WORK TO DO: Rewrite the entries from the line with "At what coordinates should I click to accomplish: Open" to the line with "will pyautogui.click(x=131, y=301).", changing "check-in" to "check-out" and leaving everything else as it is.

DATASET EXTRACT start

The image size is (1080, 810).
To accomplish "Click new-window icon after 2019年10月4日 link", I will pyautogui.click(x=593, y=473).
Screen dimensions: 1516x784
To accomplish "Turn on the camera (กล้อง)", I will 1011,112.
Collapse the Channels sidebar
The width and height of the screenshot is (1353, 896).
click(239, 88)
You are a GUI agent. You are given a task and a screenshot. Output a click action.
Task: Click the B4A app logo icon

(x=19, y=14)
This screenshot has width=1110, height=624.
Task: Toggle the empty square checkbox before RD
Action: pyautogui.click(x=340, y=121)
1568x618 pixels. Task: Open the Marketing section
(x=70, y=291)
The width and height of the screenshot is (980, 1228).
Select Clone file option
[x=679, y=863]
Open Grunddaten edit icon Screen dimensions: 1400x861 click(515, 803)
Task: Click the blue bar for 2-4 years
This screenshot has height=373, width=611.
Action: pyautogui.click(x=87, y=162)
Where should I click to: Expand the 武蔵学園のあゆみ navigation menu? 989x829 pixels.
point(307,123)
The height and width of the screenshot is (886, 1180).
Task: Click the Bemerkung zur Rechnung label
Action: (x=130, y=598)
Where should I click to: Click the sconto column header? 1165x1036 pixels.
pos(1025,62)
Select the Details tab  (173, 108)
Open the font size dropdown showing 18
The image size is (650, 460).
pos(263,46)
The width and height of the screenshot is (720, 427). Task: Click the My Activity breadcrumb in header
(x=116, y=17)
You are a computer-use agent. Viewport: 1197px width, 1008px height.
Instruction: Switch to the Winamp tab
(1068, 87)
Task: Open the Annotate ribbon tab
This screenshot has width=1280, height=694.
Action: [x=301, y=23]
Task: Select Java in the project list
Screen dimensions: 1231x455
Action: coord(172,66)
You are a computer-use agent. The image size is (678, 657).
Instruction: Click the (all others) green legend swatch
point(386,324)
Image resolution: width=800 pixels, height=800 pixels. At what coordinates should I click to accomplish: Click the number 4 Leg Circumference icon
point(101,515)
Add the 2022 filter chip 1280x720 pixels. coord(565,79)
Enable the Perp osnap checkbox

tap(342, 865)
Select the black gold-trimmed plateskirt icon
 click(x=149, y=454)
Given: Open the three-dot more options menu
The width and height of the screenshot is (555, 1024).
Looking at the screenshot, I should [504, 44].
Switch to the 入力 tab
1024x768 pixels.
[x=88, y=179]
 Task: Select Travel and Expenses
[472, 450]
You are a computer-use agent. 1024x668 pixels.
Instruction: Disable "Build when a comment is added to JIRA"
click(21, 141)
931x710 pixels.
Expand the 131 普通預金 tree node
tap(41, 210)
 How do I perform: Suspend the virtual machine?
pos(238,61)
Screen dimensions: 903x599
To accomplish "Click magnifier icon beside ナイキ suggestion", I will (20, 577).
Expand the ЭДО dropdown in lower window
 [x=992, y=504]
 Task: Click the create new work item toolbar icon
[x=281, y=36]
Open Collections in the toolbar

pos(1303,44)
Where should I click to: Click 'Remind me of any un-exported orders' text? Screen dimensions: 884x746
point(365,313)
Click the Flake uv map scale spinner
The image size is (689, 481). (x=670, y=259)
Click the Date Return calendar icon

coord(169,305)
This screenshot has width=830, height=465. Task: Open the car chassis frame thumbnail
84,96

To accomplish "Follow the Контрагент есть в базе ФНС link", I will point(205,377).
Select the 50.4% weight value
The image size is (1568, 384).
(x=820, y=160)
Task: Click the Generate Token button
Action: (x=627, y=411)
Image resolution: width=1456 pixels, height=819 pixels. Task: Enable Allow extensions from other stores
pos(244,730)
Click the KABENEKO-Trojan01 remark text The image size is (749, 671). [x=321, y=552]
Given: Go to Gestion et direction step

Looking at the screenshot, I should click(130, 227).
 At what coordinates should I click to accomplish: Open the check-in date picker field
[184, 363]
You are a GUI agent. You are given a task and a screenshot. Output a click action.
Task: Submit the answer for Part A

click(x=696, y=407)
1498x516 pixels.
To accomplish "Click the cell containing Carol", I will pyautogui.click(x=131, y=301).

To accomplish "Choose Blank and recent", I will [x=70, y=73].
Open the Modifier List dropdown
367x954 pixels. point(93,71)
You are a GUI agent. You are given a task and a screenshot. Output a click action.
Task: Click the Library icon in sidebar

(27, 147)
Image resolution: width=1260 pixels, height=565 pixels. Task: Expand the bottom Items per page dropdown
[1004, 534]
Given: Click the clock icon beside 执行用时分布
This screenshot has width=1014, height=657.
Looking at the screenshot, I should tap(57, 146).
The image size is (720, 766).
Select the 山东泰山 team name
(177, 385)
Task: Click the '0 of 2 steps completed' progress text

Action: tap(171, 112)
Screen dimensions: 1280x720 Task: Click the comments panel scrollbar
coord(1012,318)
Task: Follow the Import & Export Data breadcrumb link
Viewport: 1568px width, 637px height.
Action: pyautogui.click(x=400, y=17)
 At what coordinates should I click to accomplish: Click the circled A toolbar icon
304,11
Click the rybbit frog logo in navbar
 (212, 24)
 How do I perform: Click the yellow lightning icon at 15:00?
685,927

DATASET EXTRACT end

SOLUTION FOR THIS TASK:
 At what coordinates should I click to accomplish: Open the check-out date picker field
[184, 363]
You are a GUI agent. You are given a task and a screenshot. Output a click action.
Task: Submit the answer for Part A

click(x=696, y=407)
1498x516 pixels.
To accomplish "Click the cell containing Carol", I will pyautogui.click(x=131, y=301).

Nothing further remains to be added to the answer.